* Begin PROVIDED INFORMATION *
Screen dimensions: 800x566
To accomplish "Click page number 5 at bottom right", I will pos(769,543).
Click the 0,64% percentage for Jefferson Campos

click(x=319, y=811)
* End PROVIDED INFORMATION *
* Begin PROVIDED INFORMATION *
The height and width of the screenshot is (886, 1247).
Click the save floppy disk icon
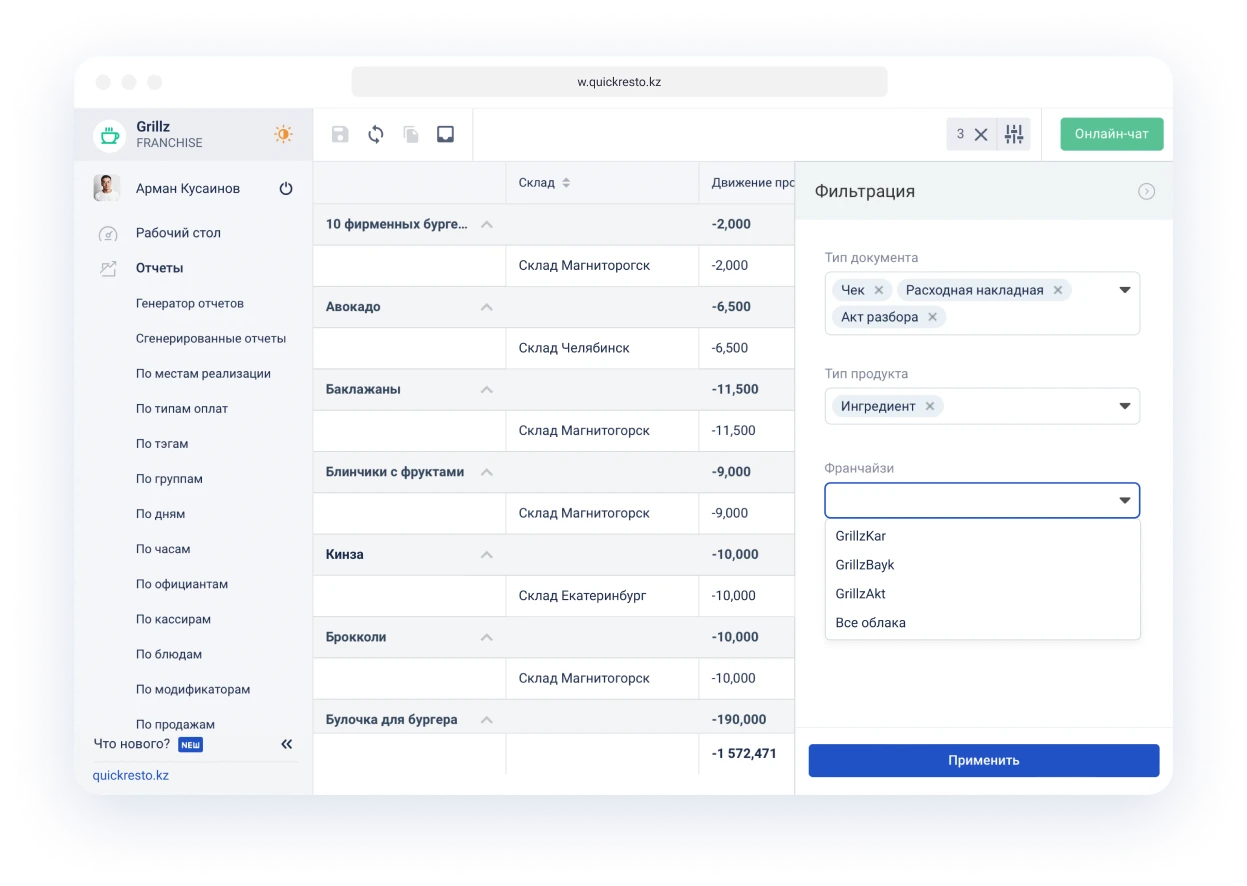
* End PROVIDED INFORMATION *
* **SHORT TASK**: Swap "percentage" for "share" in the lines running from the one containing "Screen dimensions: 800x566" through the one containing "click(x=319, y=811)", inclusive. Write out only those lines, with nothing else altered.

* **COMPLETE RESPONSE**:
Screen dimensions: 800x566
To accomplish "Click page number 5 at bottom right", I will pos(769,543).
Click the 0,64% share for Jefferson Campos

click(x=319, y=811)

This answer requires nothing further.